• _Activity_
From the entries that follow, reproduce exactly and only the lines from the line with "February 2014 (35, 2001)" to the line with "February 2016", endpoints included.

—————

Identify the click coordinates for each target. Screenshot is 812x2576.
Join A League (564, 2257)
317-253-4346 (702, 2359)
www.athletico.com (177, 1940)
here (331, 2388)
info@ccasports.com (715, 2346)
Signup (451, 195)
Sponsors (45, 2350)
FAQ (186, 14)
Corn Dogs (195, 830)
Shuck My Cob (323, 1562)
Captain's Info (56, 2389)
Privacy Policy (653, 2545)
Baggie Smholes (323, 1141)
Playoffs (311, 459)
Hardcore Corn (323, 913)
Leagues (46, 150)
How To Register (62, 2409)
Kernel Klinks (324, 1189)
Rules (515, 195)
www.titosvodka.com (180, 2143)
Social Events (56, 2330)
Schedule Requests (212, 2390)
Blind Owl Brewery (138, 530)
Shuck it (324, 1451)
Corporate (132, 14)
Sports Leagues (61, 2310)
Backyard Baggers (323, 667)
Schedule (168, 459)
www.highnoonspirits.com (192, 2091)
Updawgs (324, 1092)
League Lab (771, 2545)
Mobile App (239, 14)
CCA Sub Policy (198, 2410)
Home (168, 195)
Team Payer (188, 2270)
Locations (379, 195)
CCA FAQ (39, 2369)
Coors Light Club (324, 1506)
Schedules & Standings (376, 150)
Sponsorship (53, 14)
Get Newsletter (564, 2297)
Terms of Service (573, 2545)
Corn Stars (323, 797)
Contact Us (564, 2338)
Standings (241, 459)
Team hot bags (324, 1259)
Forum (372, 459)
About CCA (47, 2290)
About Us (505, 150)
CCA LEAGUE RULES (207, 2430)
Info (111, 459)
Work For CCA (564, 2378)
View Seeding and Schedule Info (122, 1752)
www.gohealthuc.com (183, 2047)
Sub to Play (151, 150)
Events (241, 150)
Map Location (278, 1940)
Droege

—————

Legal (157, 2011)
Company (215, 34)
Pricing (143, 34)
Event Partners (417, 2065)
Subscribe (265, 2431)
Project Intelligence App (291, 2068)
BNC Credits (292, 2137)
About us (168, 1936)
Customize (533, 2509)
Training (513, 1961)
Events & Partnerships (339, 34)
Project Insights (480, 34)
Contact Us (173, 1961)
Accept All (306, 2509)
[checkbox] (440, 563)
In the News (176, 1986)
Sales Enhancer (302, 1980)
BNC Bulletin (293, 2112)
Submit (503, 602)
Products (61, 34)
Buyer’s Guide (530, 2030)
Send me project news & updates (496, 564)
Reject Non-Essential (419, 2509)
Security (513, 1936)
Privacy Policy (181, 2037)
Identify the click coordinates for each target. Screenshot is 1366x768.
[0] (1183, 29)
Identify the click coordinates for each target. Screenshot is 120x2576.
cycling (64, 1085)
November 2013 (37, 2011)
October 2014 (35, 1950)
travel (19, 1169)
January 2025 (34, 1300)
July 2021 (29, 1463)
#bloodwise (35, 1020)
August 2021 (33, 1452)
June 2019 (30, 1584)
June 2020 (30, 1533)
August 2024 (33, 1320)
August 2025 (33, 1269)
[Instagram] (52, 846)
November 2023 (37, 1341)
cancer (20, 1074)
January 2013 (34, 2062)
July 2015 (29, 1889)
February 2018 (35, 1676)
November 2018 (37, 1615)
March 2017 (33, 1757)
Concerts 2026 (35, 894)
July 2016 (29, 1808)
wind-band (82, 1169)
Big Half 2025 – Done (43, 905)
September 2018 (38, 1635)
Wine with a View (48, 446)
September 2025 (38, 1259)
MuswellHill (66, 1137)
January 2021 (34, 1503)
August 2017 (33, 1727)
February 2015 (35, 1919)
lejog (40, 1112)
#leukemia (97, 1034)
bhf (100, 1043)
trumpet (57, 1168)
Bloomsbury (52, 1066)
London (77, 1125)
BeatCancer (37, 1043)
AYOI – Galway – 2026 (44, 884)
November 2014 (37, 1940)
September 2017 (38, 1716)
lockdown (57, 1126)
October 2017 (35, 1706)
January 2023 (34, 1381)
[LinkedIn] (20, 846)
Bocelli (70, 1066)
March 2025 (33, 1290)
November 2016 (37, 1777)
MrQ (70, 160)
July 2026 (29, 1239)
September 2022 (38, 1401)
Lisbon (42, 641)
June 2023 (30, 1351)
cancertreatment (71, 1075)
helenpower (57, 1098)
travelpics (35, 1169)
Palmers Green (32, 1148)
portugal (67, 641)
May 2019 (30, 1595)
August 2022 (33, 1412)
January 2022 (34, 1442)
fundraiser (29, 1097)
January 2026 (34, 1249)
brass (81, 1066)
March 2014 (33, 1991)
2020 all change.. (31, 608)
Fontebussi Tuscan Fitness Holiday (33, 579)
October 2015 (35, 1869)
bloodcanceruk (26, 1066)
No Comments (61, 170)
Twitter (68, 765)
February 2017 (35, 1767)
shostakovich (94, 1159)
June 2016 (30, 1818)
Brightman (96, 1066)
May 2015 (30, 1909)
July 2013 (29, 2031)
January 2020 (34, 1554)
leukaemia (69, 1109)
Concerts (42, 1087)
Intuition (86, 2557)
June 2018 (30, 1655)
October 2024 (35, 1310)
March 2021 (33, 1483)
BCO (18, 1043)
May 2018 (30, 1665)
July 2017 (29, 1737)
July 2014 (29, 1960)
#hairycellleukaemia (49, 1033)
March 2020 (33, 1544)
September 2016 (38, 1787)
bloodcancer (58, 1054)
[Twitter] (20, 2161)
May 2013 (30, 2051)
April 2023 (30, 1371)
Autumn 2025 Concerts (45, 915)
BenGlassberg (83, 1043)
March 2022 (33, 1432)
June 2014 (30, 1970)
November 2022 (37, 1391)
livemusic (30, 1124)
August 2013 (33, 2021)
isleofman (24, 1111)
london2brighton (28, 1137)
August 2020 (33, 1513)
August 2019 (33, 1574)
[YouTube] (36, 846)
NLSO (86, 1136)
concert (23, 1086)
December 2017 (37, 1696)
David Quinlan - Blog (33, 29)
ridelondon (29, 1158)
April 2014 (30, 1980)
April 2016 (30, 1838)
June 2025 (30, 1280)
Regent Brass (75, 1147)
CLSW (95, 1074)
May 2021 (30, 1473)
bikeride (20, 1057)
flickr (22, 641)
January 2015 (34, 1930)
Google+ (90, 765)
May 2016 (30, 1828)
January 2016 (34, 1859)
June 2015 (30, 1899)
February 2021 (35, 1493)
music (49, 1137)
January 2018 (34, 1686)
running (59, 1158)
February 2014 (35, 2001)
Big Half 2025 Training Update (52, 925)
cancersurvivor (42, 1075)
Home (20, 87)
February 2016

—————

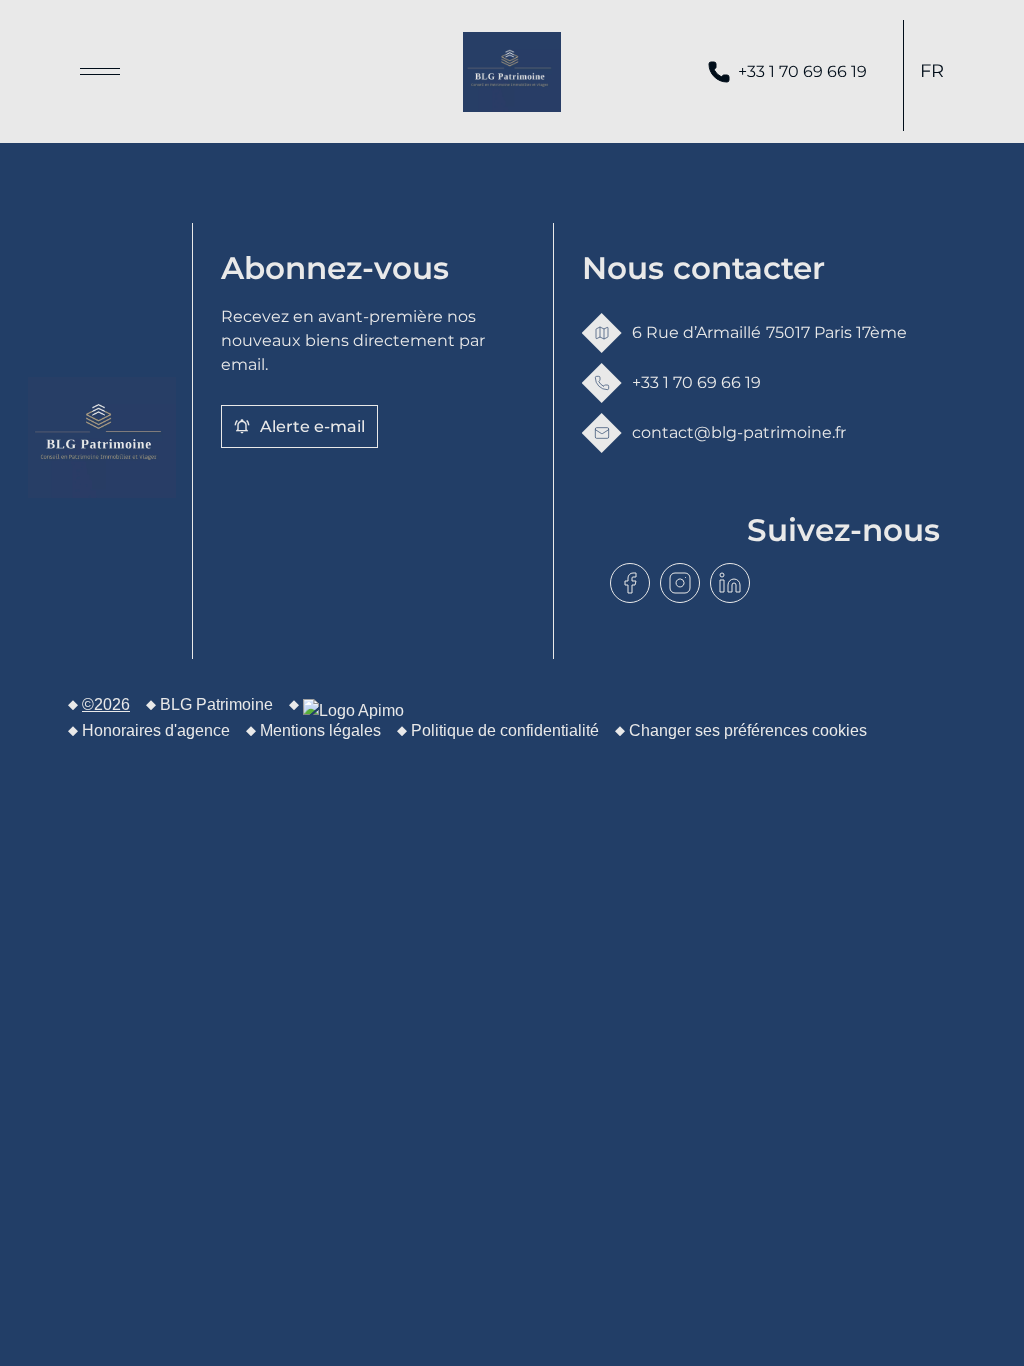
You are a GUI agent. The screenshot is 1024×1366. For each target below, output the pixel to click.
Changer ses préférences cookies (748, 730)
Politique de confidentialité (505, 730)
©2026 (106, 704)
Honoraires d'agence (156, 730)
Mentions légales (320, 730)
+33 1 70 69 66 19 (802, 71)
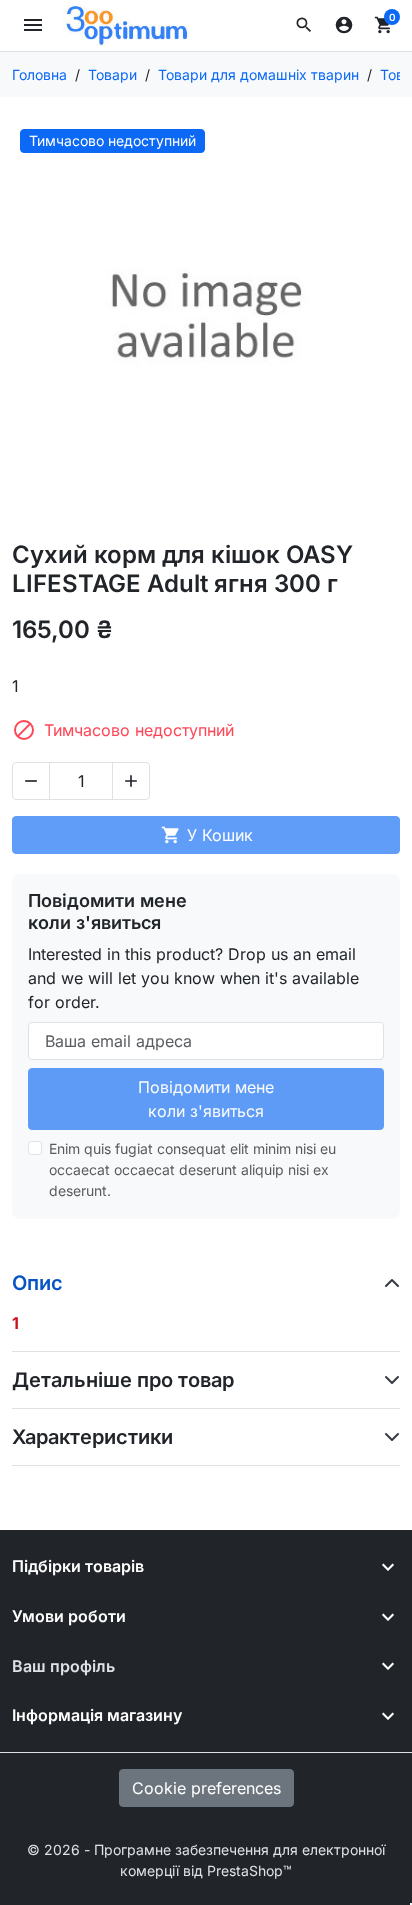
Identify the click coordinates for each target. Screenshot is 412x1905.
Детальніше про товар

—————

• _Response to this exercise_
February 2014 (35, 2001)
Big Half 2025 Training Update (52, 925)
cancersurvivor (42, 1075)
Home (20, 87)
February 2016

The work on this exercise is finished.